在Linux中,Hadoop通过YARN(Yet Another Resource Negotiator)来管理资源。YARN是Hadoop 2.x版本引入的一个关键组件,它取代了之前的MapReduce框架中的资源管理器和作业调度器,旨在提高集群资源的利用率和灵活性。以下是YARN的主要组件和工作流程:
YARN的主要组件
- ResourceManager (RM):负责整个集群的资源管理和调度。它接受来自节点的资源使用情况报告,并根据策略分配资源给各个应用程序。
- NodeManager (NM):在每个集群节点上运行,负责监控节点的健康状况,执行任务,并报告资源使用情况给ResourceManager。

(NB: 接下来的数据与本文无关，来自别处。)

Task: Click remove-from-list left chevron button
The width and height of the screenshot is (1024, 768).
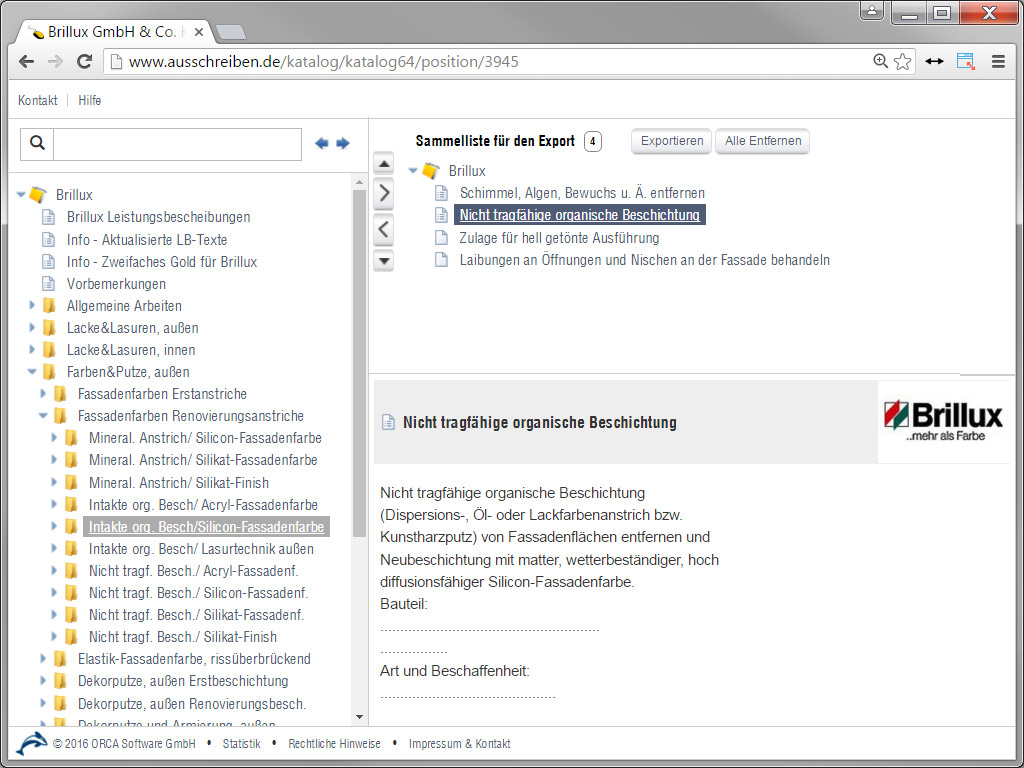Action: [383, 230]
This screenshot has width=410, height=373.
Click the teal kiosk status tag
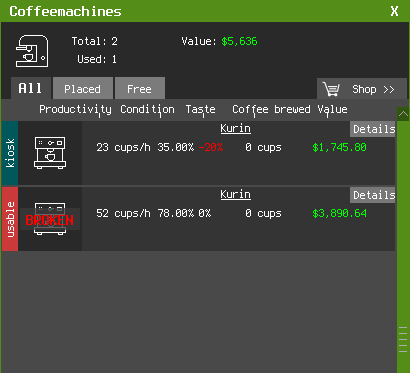pos(10,153)
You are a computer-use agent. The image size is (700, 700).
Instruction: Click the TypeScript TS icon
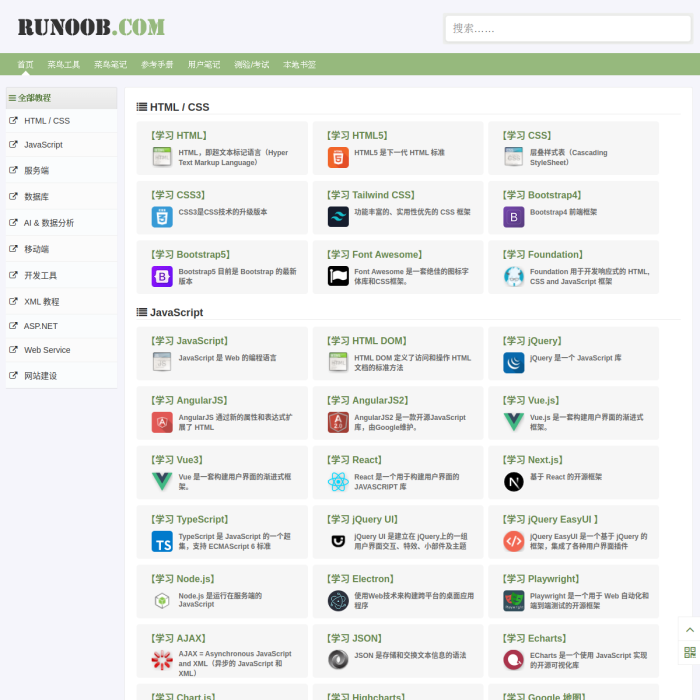pyautogui.click(x=162, y=542)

- ApplicationMaster (AM):是YARN中的一种特殊类型的应用程序,负责资源请求和任务调度。每个应用程序启动时,都会启动一个ApplicationMaster,它与ResourceManager协商资源,并与NodeManager交互以启动和监控任务。
- Client:与ResourceManager和ApplicationMaster交互,提交应用程序,并可以查询应用程序的状态。
YARN的工作流程
- 应用程序提交:用户通过Client提交应用程序到ResourceManager。
- 启动ApplicationMaster:ResourceManager为应用程序分配第一个容器(资源集合),并启动ApplicationMaster。
- 资源协商:ApplicationMaster与ResourceManager协商所需的资源量。
- 任务调度:ApplicationMaster根据资源分配情况,向NodeManager请求执行任务。
- 任务执行:NodeManager在分配的容器内执行任务,并将任务状态和进度报告给ApplicationMaster。
- 应用程序完成:当所有任务执行完毕后,ApplicationMaster向ResourceManager报告应用程序完成,并释放所有资源。
YARN的设计使得Hadoop集群可以更灵活地支持不仅仅是MapReduce作业,还可以运行各种其他类型的分布式计算框架,如Spark、HBase、Kafka等。